* **Task brief**: Please return each entry exactly as it appears, but not the pictures.

::::::::

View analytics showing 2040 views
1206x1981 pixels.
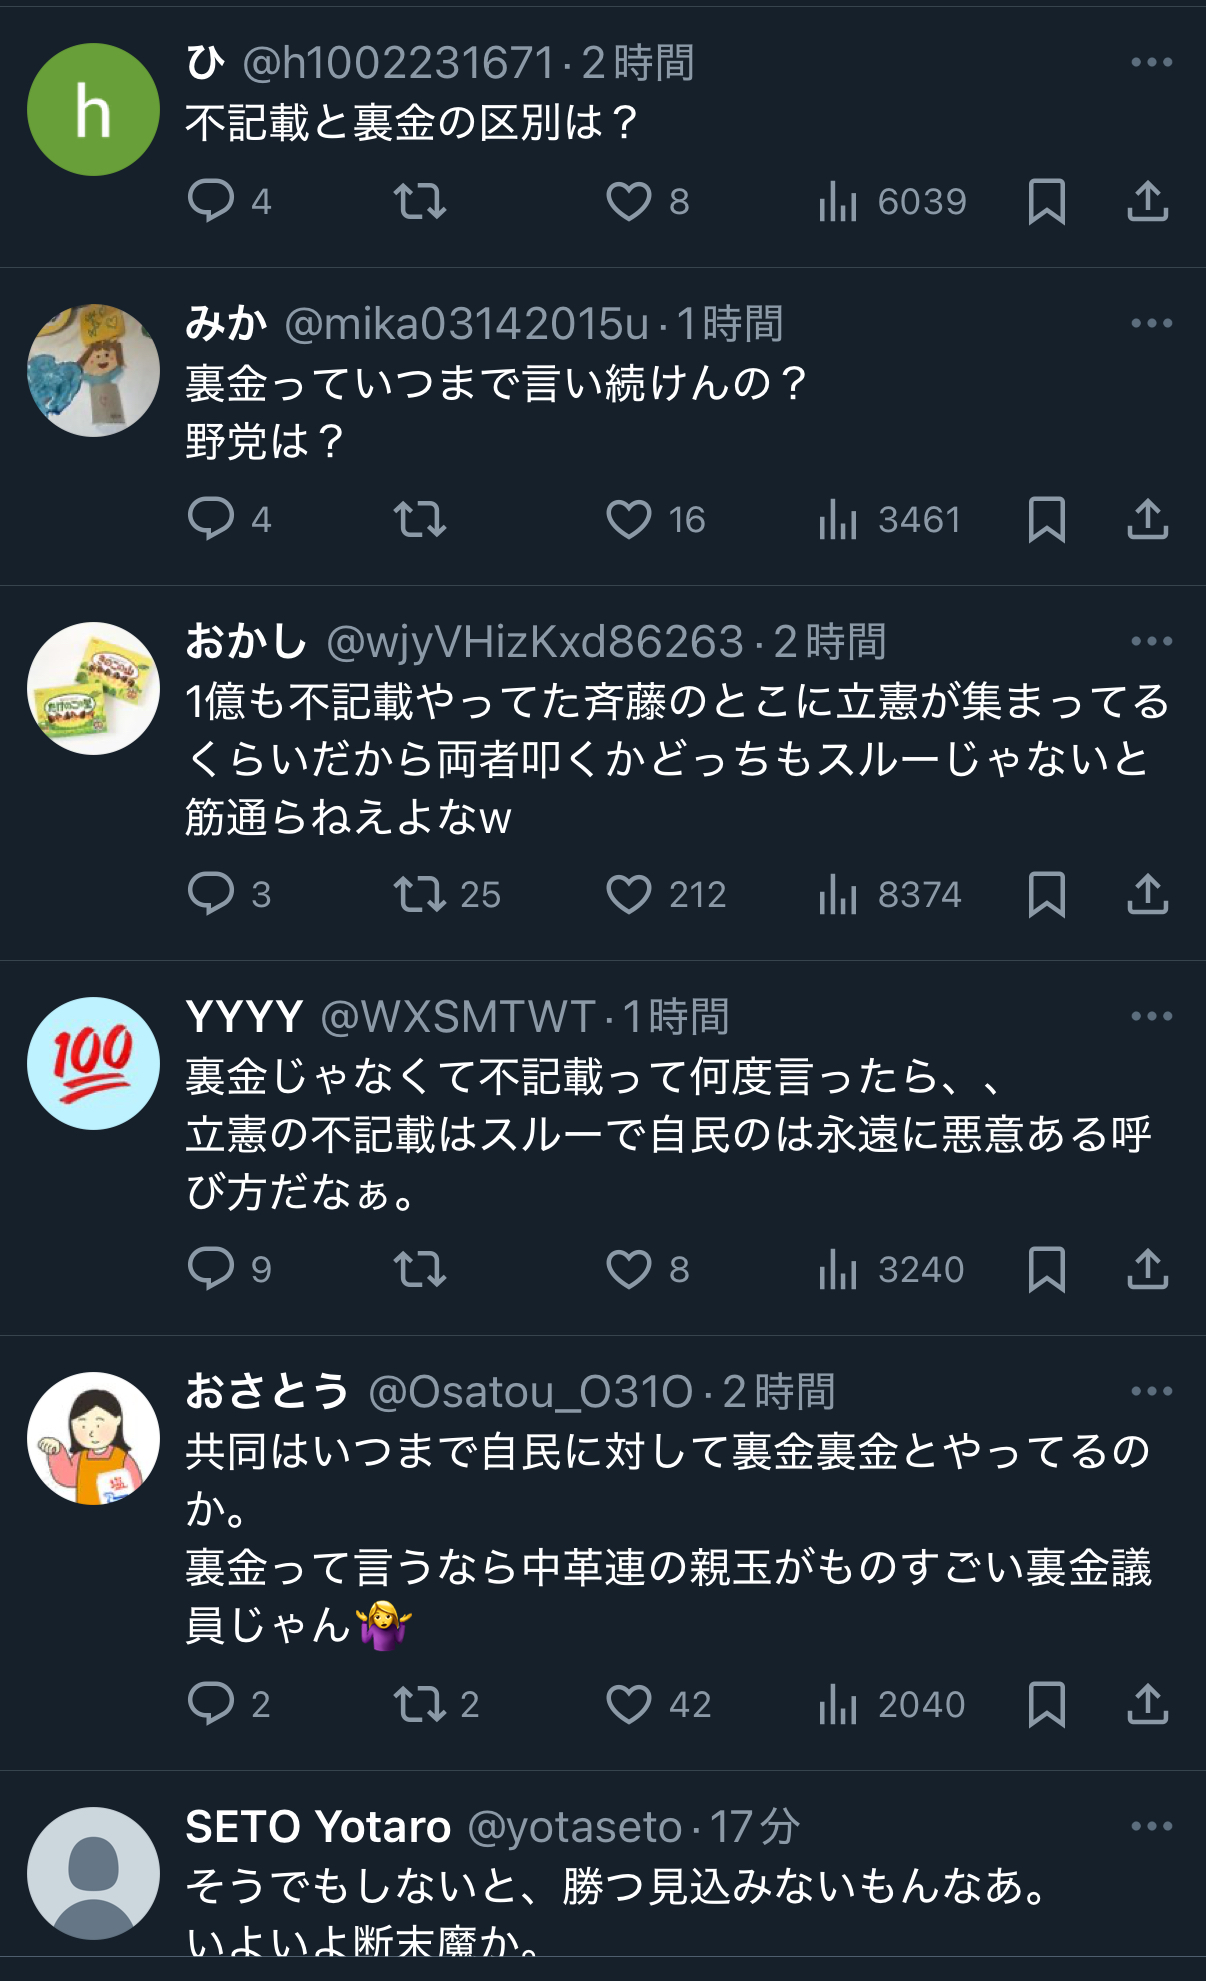[892, 1704]
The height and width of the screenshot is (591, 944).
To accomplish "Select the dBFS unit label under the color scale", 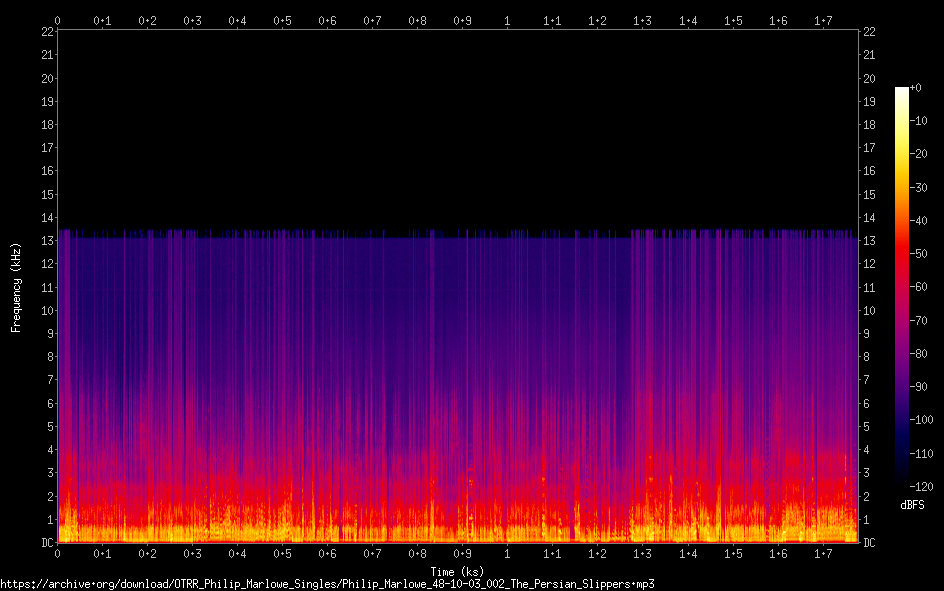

::::::::

* **Solution to this task**:
View analytics showing 2040 views
1206x1981 pixels.
[892, 1704]
The height and width of the screenshot is (591, 944).
To accomplish "Select the dBFS unit label under the color scale", 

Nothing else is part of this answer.